Rows from a dataset:

■ ■ ■ ■ ■ ■ ■

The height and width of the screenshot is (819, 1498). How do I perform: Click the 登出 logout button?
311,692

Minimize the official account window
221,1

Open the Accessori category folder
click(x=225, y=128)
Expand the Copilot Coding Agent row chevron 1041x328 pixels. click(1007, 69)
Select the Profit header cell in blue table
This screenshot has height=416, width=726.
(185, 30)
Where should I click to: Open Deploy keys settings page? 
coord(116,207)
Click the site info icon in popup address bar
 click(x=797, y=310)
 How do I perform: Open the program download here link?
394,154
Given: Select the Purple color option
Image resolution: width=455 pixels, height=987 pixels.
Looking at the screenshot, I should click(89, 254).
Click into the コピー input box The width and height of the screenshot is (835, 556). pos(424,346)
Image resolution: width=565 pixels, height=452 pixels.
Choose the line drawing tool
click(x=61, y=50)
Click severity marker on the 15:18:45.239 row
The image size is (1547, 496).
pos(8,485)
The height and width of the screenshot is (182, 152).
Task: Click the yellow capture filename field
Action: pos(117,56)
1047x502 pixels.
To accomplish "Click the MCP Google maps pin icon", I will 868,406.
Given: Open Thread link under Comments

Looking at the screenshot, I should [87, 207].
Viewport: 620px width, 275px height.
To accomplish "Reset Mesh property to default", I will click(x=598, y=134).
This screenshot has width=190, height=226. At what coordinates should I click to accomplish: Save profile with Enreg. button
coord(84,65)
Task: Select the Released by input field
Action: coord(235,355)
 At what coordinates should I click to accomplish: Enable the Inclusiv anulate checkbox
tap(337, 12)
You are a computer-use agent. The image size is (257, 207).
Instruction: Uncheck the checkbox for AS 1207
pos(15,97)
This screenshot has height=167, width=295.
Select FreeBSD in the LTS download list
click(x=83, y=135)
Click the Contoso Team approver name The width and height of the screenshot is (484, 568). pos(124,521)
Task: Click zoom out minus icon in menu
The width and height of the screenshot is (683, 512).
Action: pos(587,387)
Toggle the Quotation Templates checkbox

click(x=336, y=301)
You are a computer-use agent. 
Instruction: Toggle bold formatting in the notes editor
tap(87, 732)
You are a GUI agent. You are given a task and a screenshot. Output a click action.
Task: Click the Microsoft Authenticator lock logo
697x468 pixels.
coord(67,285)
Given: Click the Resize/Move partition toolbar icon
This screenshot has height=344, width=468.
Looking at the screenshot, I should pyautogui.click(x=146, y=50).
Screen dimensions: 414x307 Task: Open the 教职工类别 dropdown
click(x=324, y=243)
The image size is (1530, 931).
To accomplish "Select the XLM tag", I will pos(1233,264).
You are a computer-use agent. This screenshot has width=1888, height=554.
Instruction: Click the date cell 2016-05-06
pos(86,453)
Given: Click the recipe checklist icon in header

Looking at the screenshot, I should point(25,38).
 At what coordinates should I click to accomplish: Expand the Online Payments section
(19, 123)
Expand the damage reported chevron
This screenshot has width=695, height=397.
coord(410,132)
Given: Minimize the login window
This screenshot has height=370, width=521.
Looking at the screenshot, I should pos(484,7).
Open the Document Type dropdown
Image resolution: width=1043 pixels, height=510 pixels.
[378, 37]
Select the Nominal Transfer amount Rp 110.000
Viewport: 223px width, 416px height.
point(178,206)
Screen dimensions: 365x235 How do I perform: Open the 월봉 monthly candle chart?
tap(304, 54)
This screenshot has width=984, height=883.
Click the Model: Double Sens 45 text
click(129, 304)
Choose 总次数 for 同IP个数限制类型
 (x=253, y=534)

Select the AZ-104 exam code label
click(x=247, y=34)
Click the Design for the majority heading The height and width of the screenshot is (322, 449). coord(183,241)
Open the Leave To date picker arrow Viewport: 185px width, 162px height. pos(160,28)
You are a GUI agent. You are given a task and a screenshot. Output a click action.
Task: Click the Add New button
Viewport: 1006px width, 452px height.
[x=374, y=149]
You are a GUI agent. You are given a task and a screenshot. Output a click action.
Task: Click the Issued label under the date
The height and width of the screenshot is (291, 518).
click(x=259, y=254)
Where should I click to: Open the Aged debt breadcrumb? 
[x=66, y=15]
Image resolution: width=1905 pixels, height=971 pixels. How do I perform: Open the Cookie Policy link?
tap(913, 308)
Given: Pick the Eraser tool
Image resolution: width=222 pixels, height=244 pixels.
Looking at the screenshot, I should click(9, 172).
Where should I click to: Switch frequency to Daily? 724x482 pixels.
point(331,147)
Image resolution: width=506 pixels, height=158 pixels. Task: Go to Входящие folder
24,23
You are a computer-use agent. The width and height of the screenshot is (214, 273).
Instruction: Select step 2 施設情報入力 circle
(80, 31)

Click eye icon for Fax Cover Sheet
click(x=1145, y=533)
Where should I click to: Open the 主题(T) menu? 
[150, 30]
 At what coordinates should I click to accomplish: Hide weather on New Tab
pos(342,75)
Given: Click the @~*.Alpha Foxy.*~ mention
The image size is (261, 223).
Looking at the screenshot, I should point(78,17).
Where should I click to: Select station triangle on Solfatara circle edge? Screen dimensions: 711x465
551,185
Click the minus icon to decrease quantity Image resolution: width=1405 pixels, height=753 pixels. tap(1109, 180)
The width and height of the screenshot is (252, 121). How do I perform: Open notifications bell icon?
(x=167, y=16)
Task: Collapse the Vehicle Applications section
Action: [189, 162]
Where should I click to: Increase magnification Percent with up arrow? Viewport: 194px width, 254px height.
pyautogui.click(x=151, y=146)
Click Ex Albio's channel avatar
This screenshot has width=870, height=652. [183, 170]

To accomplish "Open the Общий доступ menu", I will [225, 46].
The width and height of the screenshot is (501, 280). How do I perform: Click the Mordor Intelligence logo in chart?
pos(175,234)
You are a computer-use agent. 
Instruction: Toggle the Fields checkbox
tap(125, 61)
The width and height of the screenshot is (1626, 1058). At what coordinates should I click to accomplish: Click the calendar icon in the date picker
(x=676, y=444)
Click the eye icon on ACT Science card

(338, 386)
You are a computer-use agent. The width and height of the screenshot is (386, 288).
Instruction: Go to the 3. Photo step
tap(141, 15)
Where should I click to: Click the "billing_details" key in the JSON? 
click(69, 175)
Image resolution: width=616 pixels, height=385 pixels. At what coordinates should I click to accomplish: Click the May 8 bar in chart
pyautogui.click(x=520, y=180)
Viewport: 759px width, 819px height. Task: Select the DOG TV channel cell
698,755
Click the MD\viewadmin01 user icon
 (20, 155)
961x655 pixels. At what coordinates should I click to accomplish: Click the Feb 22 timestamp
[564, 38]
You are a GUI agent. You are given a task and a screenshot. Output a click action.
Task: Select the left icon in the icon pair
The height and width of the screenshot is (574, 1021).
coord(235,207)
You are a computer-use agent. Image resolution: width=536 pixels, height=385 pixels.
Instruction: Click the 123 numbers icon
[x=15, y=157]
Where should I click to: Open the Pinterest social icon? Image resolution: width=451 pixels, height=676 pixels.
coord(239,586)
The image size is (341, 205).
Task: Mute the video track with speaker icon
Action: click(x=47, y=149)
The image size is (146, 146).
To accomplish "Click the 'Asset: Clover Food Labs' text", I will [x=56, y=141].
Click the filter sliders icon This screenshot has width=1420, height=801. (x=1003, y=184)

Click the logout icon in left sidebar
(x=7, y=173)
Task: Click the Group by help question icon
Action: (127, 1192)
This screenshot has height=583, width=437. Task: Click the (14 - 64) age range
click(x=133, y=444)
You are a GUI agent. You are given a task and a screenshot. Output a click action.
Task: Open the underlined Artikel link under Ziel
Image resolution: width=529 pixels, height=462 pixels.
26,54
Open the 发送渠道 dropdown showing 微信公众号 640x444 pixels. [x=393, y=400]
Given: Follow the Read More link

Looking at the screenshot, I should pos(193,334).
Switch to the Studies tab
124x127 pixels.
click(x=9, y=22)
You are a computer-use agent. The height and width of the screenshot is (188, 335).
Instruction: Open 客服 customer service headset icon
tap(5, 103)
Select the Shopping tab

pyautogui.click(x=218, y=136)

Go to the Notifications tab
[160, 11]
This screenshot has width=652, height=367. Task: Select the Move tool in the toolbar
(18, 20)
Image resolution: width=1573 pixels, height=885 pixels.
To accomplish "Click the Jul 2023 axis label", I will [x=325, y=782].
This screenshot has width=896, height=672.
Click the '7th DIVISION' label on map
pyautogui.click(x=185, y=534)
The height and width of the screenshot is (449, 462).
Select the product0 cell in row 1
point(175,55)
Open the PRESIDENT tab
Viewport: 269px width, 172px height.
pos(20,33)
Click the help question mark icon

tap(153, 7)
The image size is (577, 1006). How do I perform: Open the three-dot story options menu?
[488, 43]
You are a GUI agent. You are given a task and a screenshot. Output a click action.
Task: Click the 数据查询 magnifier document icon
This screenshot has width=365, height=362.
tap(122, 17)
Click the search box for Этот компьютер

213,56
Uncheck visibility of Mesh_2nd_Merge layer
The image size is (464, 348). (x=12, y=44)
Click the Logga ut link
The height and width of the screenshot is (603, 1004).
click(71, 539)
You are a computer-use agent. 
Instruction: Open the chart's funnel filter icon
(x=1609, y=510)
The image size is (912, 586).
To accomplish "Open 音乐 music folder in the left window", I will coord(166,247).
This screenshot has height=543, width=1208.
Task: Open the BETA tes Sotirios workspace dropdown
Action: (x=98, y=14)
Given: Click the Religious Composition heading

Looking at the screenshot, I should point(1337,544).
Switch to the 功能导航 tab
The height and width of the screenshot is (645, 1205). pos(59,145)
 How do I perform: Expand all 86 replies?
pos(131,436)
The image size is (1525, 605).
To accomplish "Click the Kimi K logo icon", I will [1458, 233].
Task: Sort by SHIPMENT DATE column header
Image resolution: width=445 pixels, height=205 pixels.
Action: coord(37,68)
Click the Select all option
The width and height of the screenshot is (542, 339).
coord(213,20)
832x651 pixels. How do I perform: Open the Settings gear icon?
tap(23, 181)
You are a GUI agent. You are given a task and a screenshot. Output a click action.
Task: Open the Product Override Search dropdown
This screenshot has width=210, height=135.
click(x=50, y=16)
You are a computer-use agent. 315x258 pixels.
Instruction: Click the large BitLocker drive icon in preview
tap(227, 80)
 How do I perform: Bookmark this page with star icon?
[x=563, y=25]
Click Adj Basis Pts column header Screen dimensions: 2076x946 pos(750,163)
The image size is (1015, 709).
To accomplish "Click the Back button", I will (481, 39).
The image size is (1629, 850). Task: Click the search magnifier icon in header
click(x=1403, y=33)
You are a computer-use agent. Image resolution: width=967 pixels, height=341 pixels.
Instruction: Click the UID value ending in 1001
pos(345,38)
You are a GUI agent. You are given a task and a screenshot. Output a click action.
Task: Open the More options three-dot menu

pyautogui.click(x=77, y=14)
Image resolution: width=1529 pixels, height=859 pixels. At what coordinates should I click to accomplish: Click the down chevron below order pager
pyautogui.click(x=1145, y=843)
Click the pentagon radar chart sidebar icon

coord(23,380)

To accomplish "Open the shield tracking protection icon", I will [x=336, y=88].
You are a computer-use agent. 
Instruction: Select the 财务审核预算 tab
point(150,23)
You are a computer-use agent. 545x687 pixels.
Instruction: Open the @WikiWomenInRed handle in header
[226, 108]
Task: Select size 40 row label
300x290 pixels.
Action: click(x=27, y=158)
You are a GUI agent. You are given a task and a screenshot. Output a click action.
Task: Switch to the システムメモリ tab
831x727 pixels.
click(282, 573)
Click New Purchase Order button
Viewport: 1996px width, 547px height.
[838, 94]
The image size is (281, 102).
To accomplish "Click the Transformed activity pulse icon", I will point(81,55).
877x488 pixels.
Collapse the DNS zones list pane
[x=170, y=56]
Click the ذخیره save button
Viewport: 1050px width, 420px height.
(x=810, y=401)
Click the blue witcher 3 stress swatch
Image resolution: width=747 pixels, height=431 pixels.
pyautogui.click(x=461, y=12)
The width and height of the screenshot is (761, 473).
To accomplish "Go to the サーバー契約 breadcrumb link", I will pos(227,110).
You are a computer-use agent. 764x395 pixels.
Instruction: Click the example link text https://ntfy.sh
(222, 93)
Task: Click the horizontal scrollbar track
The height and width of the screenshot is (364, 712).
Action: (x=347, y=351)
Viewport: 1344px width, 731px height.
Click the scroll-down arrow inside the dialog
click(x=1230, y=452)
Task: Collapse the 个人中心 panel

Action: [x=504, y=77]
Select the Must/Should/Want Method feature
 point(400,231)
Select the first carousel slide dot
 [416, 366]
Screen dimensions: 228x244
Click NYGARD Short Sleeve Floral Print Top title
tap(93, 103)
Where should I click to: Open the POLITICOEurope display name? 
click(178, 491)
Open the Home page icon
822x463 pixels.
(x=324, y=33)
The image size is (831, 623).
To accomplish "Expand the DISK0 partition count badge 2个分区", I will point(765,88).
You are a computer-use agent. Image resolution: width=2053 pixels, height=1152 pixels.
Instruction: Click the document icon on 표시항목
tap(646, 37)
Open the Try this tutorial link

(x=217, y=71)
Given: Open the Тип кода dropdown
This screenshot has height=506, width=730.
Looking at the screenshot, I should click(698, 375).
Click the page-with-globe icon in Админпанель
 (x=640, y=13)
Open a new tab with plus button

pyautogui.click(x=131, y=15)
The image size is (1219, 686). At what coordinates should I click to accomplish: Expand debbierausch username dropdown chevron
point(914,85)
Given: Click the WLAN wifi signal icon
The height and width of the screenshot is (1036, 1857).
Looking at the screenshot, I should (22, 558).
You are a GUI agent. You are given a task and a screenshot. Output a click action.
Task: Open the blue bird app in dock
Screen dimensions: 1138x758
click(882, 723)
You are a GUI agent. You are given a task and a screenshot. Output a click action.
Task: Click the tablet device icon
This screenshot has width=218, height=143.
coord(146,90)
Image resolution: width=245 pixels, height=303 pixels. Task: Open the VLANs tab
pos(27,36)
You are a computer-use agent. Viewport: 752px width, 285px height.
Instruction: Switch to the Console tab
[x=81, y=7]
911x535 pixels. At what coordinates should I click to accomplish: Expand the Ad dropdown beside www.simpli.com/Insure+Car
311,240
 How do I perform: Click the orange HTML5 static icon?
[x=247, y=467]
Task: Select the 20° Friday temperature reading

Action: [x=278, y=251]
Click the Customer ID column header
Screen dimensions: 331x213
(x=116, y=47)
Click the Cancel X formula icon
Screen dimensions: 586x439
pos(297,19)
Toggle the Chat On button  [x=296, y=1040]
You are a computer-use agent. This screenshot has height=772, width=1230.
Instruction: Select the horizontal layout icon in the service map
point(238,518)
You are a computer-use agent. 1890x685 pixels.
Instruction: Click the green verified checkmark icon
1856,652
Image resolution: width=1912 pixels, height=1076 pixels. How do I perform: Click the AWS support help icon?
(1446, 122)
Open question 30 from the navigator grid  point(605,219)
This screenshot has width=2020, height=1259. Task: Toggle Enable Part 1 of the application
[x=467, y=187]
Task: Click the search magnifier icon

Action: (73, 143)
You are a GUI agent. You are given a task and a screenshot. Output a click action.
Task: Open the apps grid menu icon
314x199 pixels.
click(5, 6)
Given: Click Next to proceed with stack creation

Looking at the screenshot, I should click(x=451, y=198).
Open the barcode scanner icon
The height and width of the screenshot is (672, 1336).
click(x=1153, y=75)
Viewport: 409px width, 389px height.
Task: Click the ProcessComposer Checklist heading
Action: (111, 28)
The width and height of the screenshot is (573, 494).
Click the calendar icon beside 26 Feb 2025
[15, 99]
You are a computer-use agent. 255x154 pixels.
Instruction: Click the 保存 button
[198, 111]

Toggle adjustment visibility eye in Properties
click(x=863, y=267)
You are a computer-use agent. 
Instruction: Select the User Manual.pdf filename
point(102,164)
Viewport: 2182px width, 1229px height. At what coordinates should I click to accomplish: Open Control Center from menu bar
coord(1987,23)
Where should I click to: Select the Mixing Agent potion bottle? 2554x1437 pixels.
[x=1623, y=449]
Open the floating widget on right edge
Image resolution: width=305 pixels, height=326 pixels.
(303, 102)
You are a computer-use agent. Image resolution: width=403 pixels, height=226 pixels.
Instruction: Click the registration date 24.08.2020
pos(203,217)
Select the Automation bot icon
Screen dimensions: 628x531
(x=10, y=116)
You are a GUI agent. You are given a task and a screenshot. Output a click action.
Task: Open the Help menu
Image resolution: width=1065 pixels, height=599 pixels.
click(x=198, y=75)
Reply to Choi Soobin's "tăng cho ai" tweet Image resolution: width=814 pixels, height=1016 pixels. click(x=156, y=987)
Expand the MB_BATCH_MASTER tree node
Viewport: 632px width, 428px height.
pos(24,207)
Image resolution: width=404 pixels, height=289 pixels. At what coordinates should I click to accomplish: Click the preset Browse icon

■ ■ ■ ■ ■ ■ ■

- WHAT THIS TASK INVOLVES: Copy out the lines from the one with "961x655 pixels. At" up to and including the one with "click(x=9, y=22)", keeping every character unchanged.

- EXERCISE OUTPUT:
961x655 pixels. At what coordinates should I click to accomplish: Click the Feb 22 timestamp
[564, 38]
You are a GUI agent. You are given a task and a screenshot. Output a click action.
Task: Select the left icon in the icon pair
The height and width of the screenshot is (574, 1021).
coord(235,207)
You are a computer-use agent. Image resolution: width=536 pixels, height=385 pixels.
Instruction: Click the 123 numbers icon
[x=15, y=157]
Where should I click to: Open the Pinterest social icon? Image resolution: width=451 pixels, height=676 pixels.
coord(239,586)
The image size is (341, 205).
Task: Mute the video track with speaker icon
Action: click(x=47, y=149)
The image size is (146, 146).
To accomplish "Click the 'Asset: Clover Food Labs' text", I will [x=56, y=141].
Click the filter sliders icon This screenshot has width=1420, height=801. (x=1003, y=184)

Click the logout icon in left sidebar
(x=7, y=173)
Task: Click the Group by help question icon
Action: (127, 1192)
This screenshot has height=583, width=437. Task: Click the (14 - 64) age range
click(x=133, y=444)
You are a GUI agent. You are given a task and a screenshot. Output a click action.
Task: Open the underlined Artikel link under Ziel
Image resolution: width=529 pixels, height=462 pixels.
26,54
Open the 发送渠道 dropdown showing 微信公众号 640x444 pixels. [x=393, y=400]
Given: Follow the Read More link

Looking at the screenshot, I should pos(193,334).
Switch to the Studies tab
124x127 pixels.
click(x=9, y=22)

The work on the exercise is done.